Russia's invasion of Ukraine has significantly hit recoveries in many countries. We have downgraded global growth for 2022 from 4.4% to 3.6%, and for 2023 from 3.8% to 3.6%. Read more in our latest WEO report https://t.co/WMdekgs2Ykpic.twitter.com/ZG9Fusjzg2— Gita Gopinath (@GitaGopinath) April 19, 2022
The Reserve Bank of India (RBI has said that India will grow at the rate of 7.2 percent in 2022-23, while the second advance estimate of the Ministry of Statistics and Programme Implementation had said that GDP growth would be 8.9 percent in 2021-22.

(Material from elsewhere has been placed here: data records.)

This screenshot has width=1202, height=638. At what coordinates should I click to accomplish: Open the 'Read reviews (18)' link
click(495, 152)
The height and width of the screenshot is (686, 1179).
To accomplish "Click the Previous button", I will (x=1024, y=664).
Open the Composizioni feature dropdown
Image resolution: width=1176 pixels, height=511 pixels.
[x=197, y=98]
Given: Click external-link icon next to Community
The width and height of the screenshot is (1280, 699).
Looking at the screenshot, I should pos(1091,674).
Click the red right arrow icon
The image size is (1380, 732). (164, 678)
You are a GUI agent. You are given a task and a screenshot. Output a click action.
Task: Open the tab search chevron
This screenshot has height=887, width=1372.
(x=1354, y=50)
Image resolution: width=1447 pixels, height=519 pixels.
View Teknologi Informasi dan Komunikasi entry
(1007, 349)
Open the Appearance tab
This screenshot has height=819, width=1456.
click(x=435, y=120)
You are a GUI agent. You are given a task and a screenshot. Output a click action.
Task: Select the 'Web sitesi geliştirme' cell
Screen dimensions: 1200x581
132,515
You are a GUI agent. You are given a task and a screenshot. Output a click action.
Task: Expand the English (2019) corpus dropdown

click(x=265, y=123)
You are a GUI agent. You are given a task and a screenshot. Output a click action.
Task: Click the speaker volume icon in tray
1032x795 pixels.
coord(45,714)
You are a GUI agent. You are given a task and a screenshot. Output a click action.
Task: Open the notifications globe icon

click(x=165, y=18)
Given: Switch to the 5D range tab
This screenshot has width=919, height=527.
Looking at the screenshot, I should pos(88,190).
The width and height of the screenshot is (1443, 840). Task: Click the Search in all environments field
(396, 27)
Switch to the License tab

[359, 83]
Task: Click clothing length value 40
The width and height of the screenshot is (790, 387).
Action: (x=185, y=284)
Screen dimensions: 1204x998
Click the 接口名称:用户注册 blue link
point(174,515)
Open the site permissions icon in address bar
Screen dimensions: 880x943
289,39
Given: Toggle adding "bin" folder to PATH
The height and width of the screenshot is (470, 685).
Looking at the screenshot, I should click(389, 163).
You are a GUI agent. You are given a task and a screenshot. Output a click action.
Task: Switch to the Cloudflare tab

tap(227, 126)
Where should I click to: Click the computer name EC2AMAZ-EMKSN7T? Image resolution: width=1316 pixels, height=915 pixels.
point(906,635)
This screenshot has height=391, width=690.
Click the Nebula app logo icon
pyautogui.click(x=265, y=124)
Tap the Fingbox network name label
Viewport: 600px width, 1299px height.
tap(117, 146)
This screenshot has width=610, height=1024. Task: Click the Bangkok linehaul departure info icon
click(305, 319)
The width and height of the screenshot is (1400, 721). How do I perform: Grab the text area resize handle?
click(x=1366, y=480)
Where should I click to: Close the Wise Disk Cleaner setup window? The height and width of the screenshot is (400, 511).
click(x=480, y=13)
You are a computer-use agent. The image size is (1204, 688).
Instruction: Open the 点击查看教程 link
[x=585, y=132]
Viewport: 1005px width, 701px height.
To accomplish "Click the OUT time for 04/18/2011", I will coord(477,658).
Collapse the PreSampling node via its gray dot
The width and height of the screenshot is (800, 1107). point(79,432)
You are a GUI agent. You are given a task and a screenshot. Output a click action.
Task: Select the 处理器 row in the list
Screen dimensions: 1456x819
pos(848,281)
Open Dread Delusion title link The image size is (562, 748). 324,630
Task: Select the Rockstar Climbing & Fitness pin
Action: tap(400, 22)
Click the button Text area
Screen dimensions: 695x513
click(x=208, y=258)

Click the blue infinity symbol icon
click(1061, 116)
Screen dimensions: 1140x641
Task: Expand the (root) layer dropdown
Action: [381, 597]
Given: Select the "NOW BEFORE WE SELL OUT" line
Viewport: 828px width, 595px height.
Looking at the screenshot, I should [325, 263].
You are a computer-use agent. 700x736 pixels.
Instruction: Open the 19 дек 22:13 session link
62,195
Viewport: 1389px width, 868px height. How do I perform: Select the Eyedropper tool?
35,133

Apart from India, other significant downsizing forecasts of economic growth have been for Japan (0.9 percentage points) and Russia, where IMF has suggested that the country will contract 8.5 per cent in 2022 and also in 2023 by 2.3 per cent.
Commenting on Ukraine, IMF said that it is difficult to arrive at the exact extent of the damage that the war with Russia has caused to it.
At the same time, it has said that Ukraine's economy faces a "severe contraction" and is expected to shrink by 35 per cent in 2022.
"Global economic prospects have been severely set back, largely because of Russia's invasion of Ukraine," IMF Chief Economist Pierre-Olivier Gourinchas said.